What is being asked: Update the rows below by replacing "Mood" with "Genre" and leaving every other part the same.

##### Input for this task

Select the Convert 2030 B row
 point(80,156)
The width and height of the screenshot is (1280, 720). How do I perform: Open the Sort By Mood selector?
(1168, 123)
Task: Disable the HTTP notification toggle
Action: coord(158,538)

##########

Full output:
Select the Convert 2030 B row
 point(80,156)
The width and height of the screenshot is (1280, 720). How do I perform: Open the Sort By Genre selector?
(1168, 123)
Task: Disable the HTTP notification toggle
Action: coord(158,538)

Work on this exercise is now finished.